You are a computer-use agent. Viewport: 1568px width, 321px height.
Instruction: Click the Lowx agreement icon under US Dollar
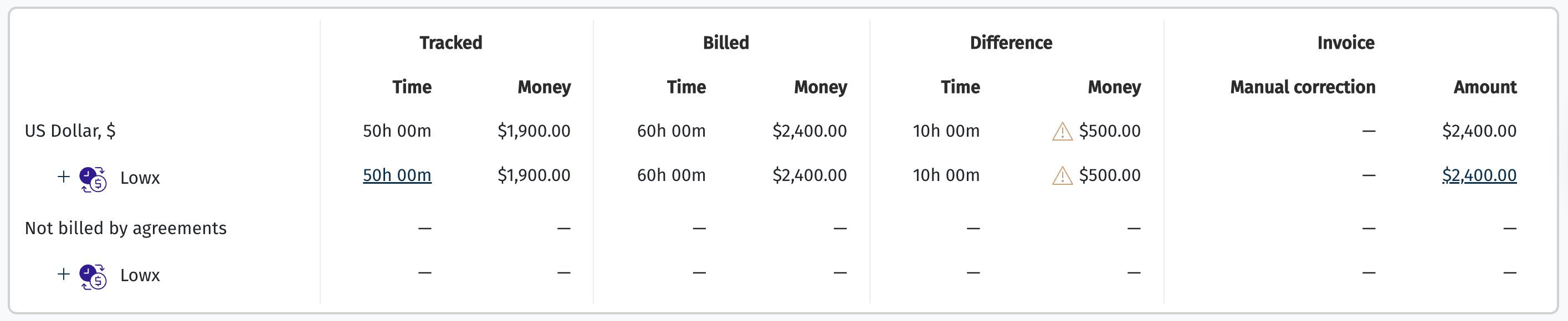pyautogui.click(x=93, y=179)
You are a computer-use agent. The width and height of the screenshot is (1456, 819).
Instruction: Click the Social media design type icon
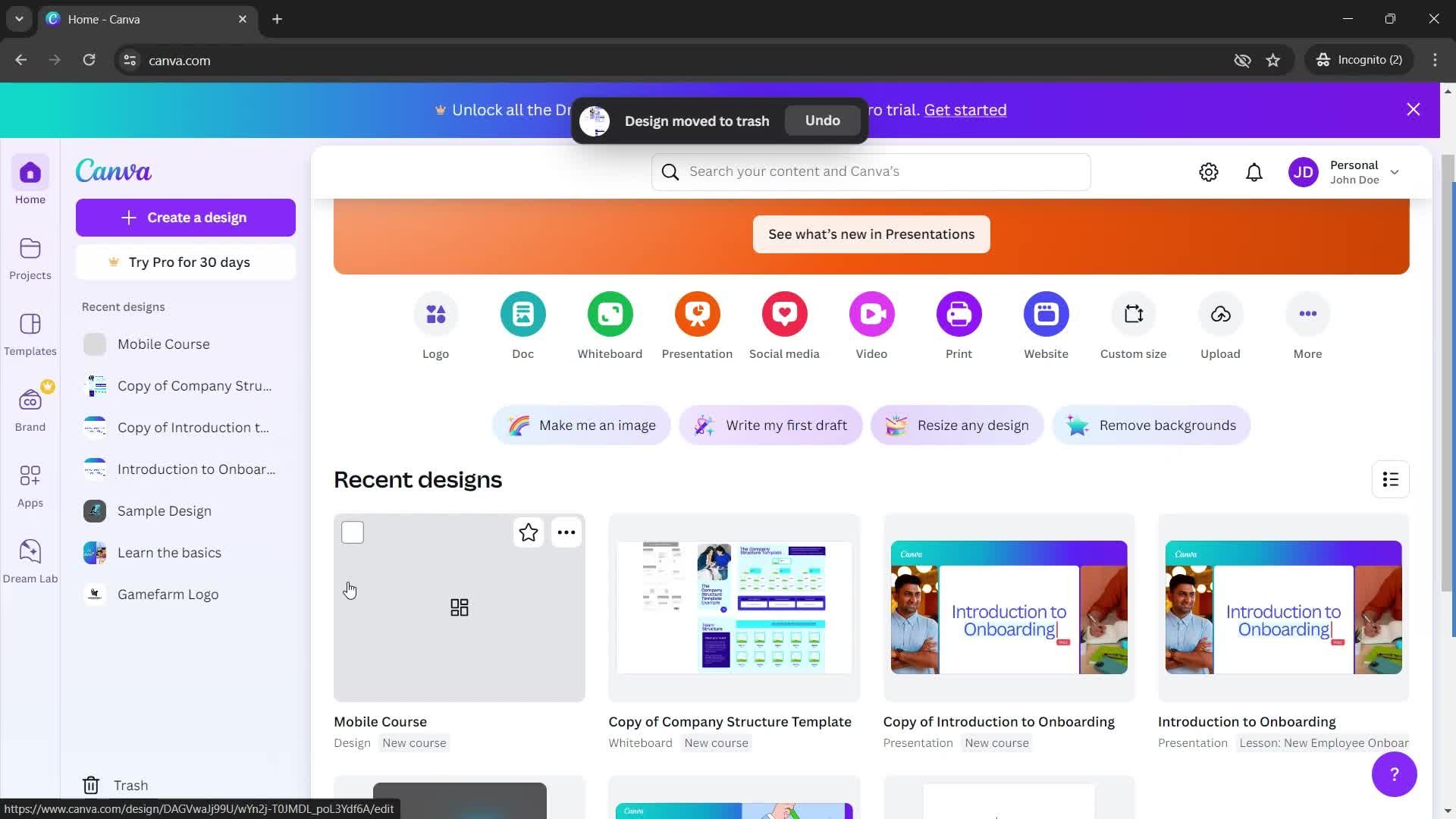coord(784,314)
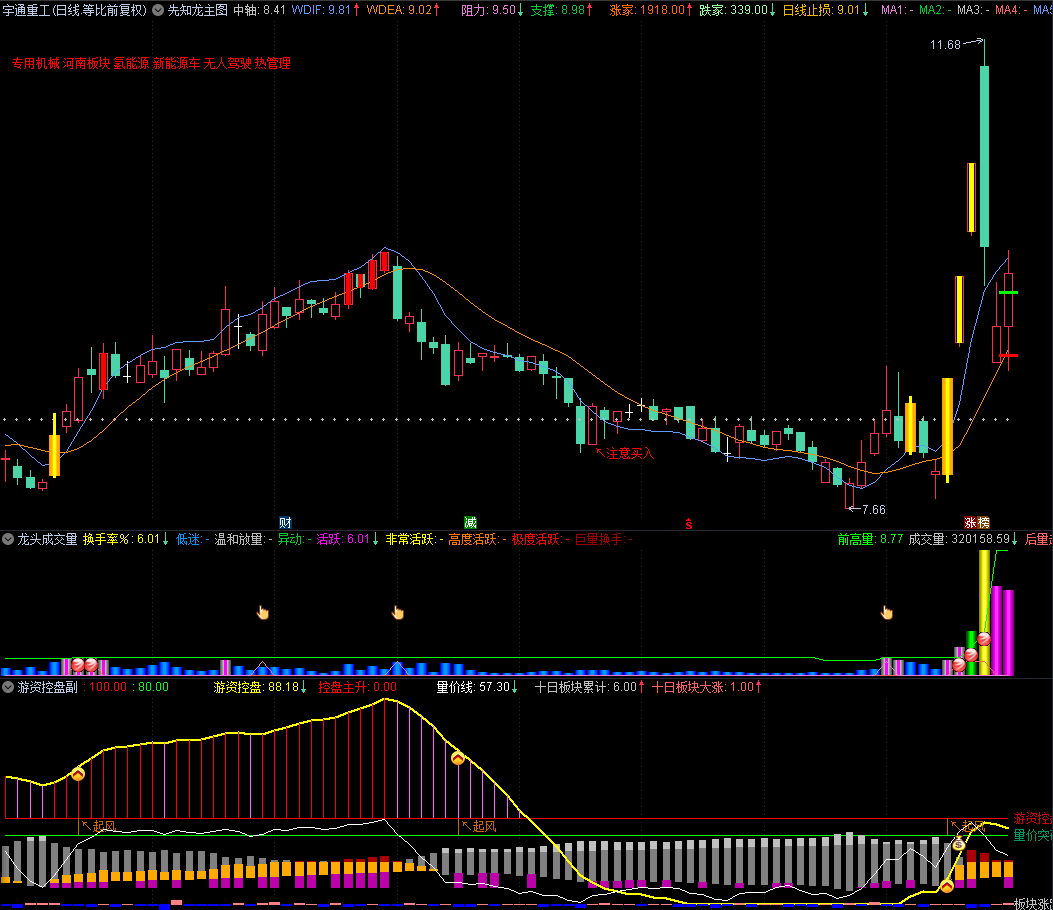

▸ **The task**: Transcribe word for word only the lines from the one with "Instruction: Click the Lowx" through the end of the listing; every picture is to be omitted.

▸ **Answer space**:
Instruction: Click the Lowx agreement icon under US Dollar
pyautogui.click(x=93, y=179)
You are a computer-use agent. The width and height of the screenshot is (1456, 819).
Instruction: Click the Social media design type icon
coord(784,314)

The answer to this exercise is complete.